------ Records provided ------

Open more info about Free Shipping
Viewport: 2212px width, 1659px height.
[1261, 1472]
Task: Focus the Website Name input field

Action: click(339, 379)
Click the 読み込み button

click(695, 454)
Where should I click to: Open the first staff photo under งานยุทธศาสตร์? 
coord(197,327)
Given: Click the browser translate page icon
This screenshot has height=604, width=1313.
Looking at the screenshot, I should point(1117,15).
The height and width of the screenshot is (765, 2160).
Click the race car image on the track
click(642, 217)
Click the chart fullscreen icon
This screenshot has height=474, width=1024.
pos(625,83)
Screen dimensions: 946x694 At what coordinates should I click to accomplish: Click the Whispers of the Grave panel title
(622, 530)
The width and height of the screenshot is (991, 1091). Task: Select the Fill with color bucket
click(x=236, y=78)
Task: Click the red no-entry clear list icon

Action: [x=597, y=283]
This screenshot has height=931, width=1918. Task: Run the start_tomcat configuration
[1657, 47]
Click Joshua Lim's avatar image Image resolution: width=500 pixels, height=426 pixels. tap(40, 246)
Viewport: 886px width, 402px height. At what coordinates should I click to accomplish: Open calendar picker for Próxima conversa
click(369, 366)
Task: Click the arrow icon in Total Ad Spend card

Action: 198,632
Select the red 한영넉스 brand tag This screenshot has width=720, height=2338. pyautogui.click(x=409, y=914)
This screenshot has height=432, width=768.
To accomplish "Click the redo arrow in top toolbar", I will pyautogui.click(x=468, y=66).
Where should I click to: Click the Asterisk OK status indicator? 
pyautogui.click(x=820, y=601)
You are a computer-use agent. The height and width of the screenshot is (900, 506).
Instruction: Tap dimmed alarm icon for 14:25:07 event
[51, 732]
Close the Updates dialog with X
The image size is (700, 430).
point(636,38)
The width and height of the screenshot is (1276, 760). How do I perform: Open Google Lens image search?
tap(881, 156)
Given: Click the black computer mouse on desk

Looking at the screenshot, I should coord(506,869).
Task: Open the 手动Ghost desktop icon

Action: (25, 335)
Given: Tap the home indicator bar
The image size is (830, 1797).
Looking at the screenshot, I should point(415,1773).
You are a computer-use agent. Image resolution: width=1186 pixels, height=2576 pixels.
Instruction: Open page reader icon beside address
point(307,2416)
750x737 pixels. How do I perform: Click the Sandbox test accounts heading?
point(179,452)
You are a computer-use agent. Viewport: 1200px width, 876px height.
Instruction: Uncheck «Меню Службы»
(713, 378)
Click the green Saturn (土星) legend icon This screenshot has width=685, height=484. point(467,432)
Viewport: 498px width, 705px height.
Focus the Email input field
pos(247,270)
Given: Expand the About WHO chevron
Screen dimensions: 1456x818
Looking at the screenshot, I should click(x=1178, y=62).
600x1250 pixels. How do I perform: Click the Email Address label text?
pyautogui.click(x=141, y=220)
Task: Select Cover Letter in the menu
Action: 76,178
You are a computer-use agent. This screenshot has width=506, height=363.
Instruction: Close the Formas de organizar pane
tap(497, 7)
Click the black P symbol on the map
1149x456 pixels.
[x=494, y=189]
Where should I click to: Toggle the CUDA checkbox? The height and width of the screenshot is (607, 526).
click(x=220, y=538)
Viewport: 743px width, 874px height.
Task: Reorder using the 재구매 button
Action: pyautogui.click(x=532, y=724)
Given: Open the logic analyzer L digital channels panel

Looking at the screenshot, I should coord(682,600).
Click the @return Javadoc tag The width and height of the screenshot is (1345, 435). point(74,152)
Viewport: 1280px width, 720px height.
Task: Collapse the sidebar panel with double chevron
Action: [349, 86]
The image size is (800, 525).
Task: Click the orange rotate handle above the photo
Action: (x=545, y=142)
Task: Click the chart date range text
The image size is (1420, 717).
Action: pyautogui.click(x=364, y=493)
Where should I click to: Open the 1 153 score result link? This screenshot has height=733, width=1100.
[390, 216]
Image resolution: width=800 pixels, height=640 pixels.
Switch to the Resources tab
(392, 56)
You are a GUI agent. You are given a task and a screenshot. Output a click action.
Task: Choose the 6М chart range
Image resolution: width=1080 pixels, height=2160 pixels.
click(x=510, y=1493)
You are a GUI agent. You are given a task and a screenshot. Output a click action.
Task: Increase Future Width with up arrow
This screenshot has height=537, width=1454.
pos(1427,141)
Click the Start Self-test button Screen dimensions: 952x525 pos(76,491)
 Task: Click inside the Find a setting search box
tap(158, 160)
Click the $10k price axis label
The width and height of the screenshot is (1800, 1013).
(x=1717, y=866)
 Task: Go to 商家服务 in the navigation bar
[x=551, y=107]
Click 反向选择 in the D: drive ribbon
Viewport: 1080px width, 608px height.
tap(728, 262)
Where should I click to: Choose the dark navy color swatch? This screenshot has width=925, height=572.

------

▶ Work instruction: Which lines of the data hold the string "Choose"? Return each of them.

▶ Result of the task:
Task: Choose the 6М chart range
Where should I click to: Choose the dark navy color swatch? This screenshot has width=925, height=572.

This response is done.